Facebook has certainly not remained the way it was in its initial years, ad clutter is omnipresent. We like it or not, Facebook aligns number of ads around our FB profiles for us to get a ready access to our fancy needs. But how receptive are people to all these ads, while updating their Facebook profiles do really have an eye for the host of ads placed there?
Well the answer is yes! That is why more and more brands are trying up with Facebook to have their brands seen and clicked. With millions of people spending up to 8 hours every day on FB, each and every individual has immense chance of becoming a potential buyer. FB targets men and women differently even more it customises the assortment of ads for you, where you show or have shown more interest in the pas so it’s all relevant. But is it men or women leading when it comes to clicking on ads?
Latest data revealed by eMarketer reveals that in Q4 2011, women on Facebook were 12% more likely than men to click on ads.
Women have flocked to social sites, and marketers are eager to reach them there. Not only do they participate in a number of social media activities at high levels, but they are also more likely than men on such sites to click on ads, according to an April release by Facebook ad management solutions provider AdParlor.

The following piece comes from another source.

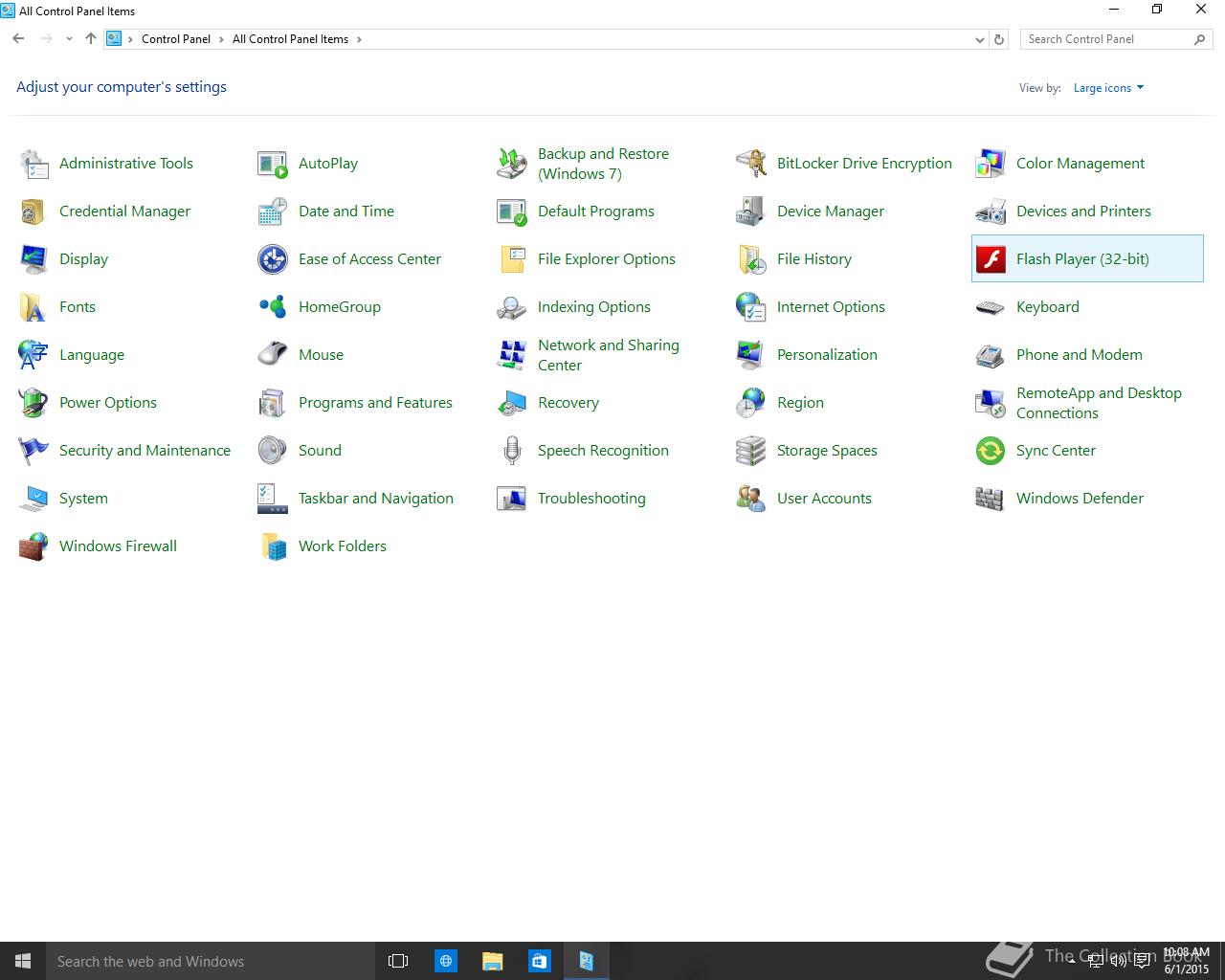
Task: Click the BitLocker Drive Encryption icon
Action: (x=750, y=164)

Worldwide, AdParlor found that the average clickthrough rate for men on Facebook ads was 0.066% in Q1 of this year and 0.048% in Q2. Women, by contrast, clicked at rates of 0.073% in Q1 and 0.063% in Q2—differences of 10.6% and 31.3%, respectively.
Though click rates for both genders varied in each quarter, women consistently showed higher ad responsiveness. Meanwhile, costs per click, initially higher for females, dropped below that for males, though cost per thousands (CPMs) remained higher.

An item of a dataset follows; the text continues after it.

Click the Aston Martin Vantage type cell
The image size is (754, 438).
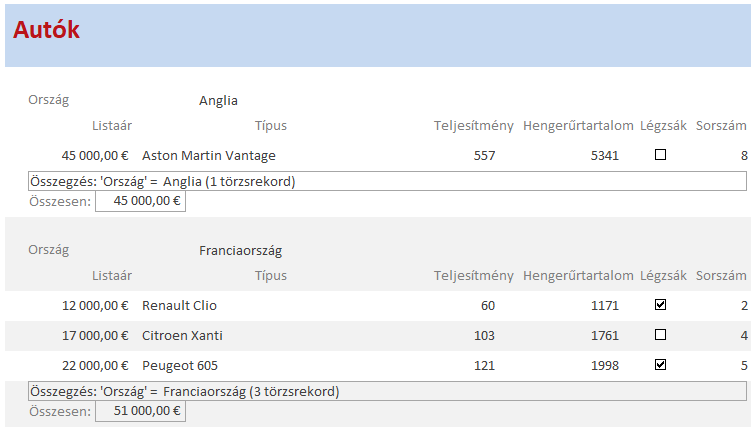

In the US, in almost every instance, costs per click and CPMs were higher for both genders than worldwide rates in each quarter of 2011, and clickthrough rates tended to be higher too. Similar to worldwide behaviors, differences between the clicking rates of men and women were pronounced in the US: During Q4, females’ click rate of 0.075% was 12% higher than males’ rate of 0.067%. In Q3 the difference was even starker, at 21.2%.
Facebook users did not display the same click behavior in every country studied by AdParlor. In Brazil, for example, while women had significantly higher click rates from Q1 through Q3 of 2011, they were beaten out by men in Q4. Canada, one of the US’s closest neighbors both geographically and culturally, saw quarterly click rates across genders either even, nearly even or led by men.
Most marketing on Facebook, especially that conducted by large brands, consists of non-advertising efforts, but many small businesses and other marketers are still using Facebook’s easy, self-serve system to drive traffic either to their own sites or to Facebook pages. According to eMarketer US advertisers will spend $2.58 billion on the site this year, with another $2.48 billion coming from advertisers elsewhere in the world.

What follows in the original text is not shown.